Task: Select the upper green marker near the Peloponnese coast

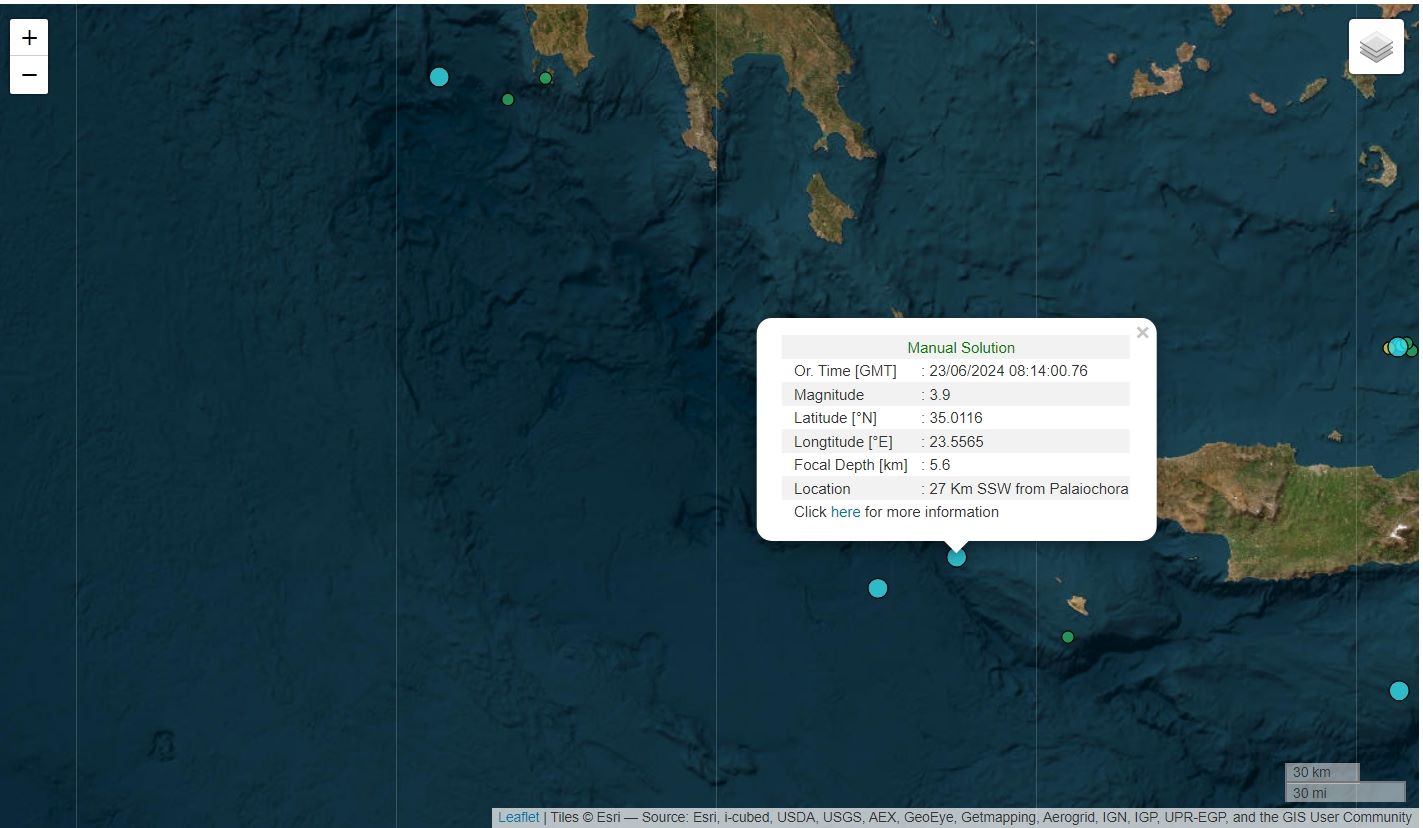Action: coord(545,78)
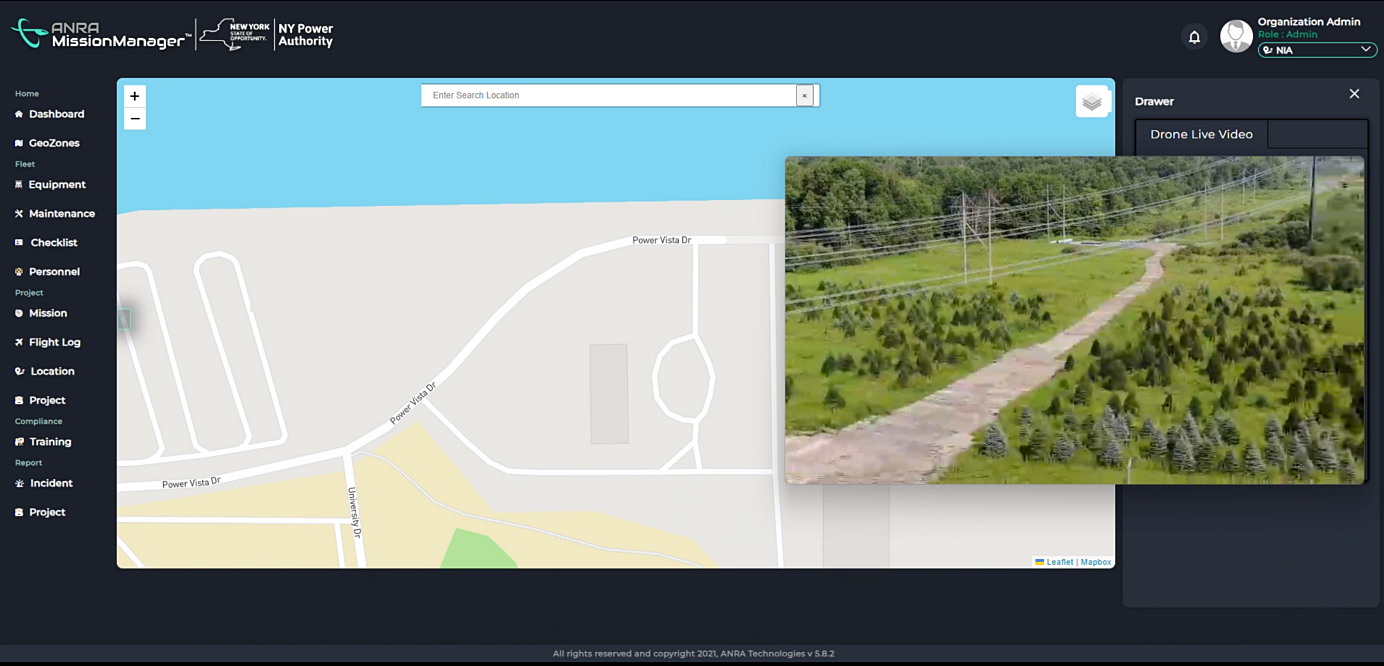Click the Mapbox attribution link
1384x666 pixels.
pos(1096,561)
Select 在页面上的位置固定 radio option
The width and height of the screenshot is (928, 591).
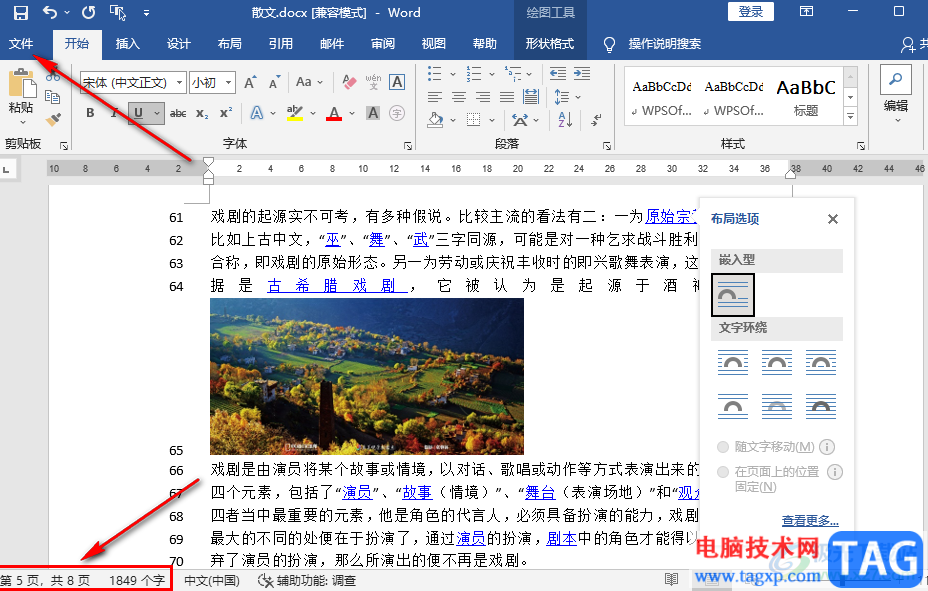click(x=723, y=472)
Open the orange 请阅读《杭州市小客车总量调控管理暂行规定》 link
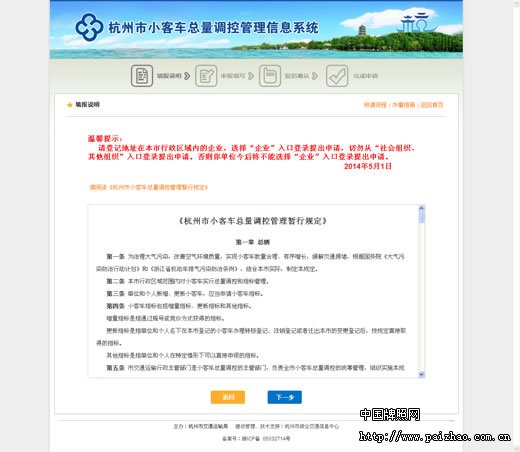The width and height of the screenshot is (520, 452). 149,187
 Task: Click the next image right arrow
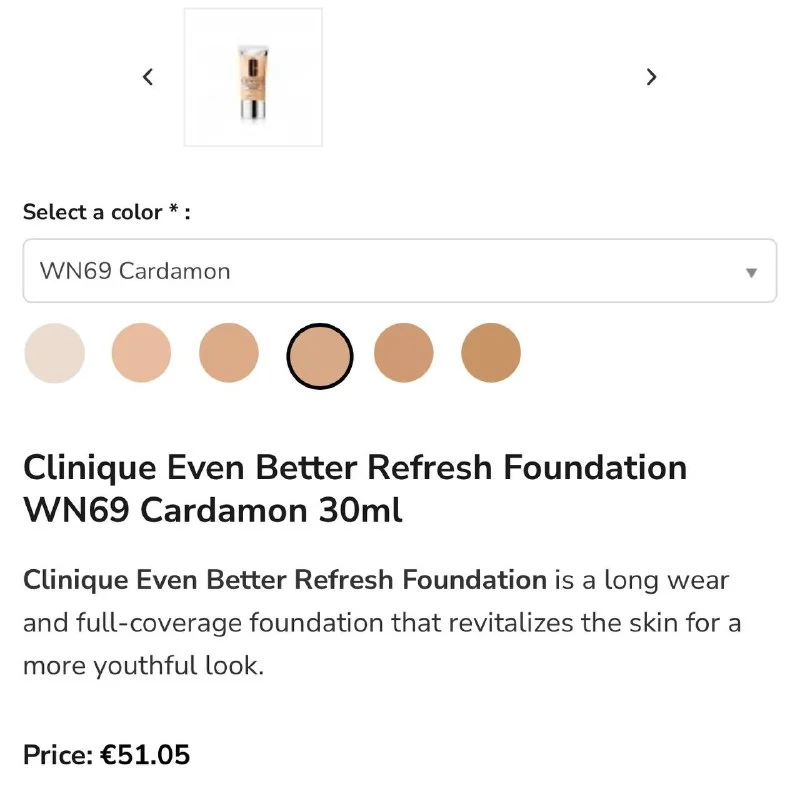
■ ■ ■ ■ ■ ■ ■
All lines from the one with "Select 在页面上的位置固定 radio option" through the end of the records above must be reproduced exactly, both ends included, and the pictures must be left out.

Select 在页面上的位置固定 radio option
The width and height of the screenshot is (928, 591).
click(x=723, y=472)
Open the orange 请阅读《杭州市小客车总量调控管理暂行规定》 link
The width and height of the screenshot is (520, 452). 149,187
 Task: Click the next image right arrow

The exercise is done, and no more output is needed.